TEXT SECTION |
+++

SWAMPSCOTT — Peter Spellios, chairman of the Select Board, thanked fellow Swampscott resident and Republican Gov. Charlie Baker for speaking out against tweets and comments President Donald Trump directed this week at four progressive members of Congress known as 'The Squad.'

Earlier in the week, Baker had denounced Trump's tweets as "shameful" and " racist," according to various news reports.

"Governor, I want to thank you for some comments that you made earlier this week calling out some disgraceful and racist behavior by our president," Spellios told a gathering of state and local officials and developers in Jackson Park Thursday morning during an event announcing affordable rental housing awards statewide.

"And I know that is not what today is about," Spellios said. "But, what I've learned in my short term in public service is that there is nothing more important, even more important than what we are doing today in terms of announcing and supporting public housing, than speaking out against inappropriate behavior, injustice, especially when it's by those in power," he said to applause.

"Swampscott is proud of you for many reasons, but at the moment, none more than this, thank you," Spellios added.

Baker did not address Trumps' tweets in his remarks during the program, but he addressed Spellios' comments with reporters after.

"And the one thing I learned in local government," Baker said, "I say this all the time, is when your neighbors and your friends are your constituents, you understand and appreciate why its important to treat everybody with respect and to listen to people," Baker said.

Baker noted he has served in state and local government, including a term on the Swampscott Select Board, for decades, and that has taught him something about how to comport himself in public.

"Everybody's not always going to agree," Baker said, "but there is an attitudinal issue here that's fundamental to being part of public life and I found the president's comments and tweets the other day to be exactly the opposite about everything I believe about the way you should comport yourself as a public official."

Baker said he stood with the Jewish community after a flyer denying the Holocaust was found at Temple Emanu-El in Marblehead on Monday morning.

+++

A data block
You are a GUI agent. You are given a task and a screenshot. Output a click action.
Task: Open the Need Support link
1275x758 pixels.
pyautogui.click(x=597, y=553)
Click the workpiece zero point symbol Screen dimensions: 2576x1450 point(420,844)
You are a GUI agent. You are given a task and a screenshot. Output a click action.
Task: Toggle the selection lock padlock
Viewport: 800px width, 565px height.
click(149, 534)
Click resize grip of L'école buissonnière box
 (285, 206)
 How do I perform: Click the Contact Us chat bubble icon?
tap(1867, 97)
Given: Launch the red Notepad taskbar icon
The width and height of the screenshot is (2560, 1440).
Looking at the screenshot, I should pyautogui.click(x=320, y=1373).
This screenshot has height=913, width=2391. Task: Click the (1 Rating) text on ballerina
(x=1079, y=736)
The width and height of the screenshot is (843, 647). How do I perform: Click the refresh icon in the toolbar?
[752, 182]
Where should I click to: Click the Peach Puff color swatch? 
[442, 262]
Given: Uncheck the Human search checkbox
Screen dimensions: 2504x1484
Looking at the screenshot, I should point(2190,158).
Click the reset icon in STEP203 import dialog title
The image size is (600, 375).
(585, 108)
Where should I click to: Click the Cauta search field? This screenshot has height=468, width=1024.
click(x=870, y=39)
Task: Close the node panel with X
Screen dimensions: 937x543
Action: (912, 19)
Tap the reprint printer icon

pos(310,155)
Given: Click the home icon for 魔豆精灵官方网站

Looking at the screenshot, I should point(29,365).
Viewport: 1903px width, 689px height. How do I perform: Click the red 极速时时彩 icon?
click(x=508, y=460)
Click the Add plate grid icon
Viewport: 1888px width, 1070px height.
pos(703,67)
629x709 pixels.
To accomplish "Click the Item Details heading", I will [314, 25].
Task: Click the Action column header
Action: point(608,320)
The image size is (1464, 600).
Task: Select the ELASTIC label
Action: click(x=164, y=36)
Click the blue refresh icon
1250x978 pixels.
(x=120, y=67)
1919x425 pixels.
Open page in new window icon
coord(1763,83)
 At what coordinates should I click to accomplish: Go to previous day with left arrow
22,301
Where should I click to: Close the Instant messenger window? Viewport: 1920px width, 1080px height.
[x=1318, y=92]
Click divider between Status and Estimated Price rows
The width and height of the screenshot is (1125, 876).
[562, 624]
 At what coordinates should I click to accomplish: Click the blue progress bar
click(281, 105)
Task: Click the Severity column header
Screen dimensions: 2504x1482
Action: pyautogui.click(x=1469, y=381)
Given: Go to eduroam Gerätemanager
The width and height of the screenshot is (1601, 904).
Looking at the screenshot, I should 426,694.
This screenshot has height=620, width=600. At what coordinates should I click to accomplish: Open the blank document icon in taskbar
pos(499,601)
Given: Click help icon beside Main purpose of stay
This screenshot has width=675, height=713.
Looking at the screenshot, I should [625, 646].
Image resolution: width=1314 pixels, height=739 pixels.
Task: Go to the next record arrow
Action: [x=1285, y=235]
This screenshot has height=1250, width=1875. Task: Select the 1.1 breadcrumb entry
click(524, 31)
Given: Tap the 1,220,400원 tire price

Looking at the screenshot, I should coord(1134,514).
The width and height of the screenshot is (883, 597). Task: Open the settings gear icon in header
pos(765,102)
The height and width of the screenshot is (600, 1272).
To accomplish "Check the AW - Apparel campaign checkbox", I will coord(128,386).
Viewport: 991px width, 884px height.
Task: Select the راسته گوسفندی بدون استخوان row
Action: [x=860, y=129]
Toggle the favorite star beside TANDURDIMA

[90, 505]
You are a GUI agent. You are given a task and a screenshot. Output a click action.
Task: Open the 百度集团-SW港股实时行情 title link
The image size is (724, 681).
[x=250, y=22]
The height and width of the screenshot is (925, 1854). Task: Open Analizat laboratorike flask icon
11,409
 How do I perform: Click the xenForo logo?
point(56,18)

+++

PROBLEM 1 | Echo the Swampscott article from "Earlier in the" to "housing awards statewide.".
PROBLEM 2 | According to the Swampscott article, where was the flyer denying the Holocaust found?
PROBLEM 3 | Pick up the article about Spellios thanking Baker after its final sentence and keep it going.
Nothing in the records matters here.

WRITTEN ANSWER 1 |
Earlier in the week, Baker had denounced Trump's tweets as "shameful" and " racist," according to various news reports.

"Governor, I want to thank you for some comments that you made earlier this week calling out some disgraceful and racist behavior by our president," Spellios told a gathering of state and local officials and developers in Jackson Park Thursday morning during an event announcing affordable rental housing awards statewide.

WRITTEN ANSWER 2 | At Temple Emanu-El in Marblehead.

WRITTEN ANSWER 3 |
Baker said shortly after the shooting in late April at a synagogue in Poway, California that left one person dead and three people injured, including a rabbi, Baker and his wife, Lauren, went to an event at the New England Holocaust Memorial in Boston. He said he and his wife both remarked to each other how they loved the Jewish community in Swampscott and elsewhere in the Bay State. Chabad of the North Shore "is literally two baseball throws from my house in Swampscott," Baker said. 

"(Rabbi) Yossi Lipsker and the congregation there are just wonderful people and there is no room for any of that stuff in my opinion, and I'm going to stand with those communities and with those people whenever I have to."

The controversy about Trump's remarks erupted on Sunday after he tweeted: "So interesting to see 'Progressive' Democrat Congresswomen, who originally came from countries whose governments are a complete and total catastrophe ... Why don’t they go back and help fix the totally broken and crime infested places from which they came..."

Three of the four freshmen Congress members singled out by Trump in his tweets where born in the United States: former Boston City Councilor and U.S. Rep., Ayanna Pressley, D-Mass; U.S. Rep. Alexandria Ocasio-Cortez, D-New York; and U.S. Rep. Rashida Talib, D-Michigan. U.S. Rep. Ilhan Omar. D-Minnesota, was born in Somalia and came to the United States as a young girl.

Trump has denied the tweets were racist. "I don't have a Racist bone in my body!" he tweeted later.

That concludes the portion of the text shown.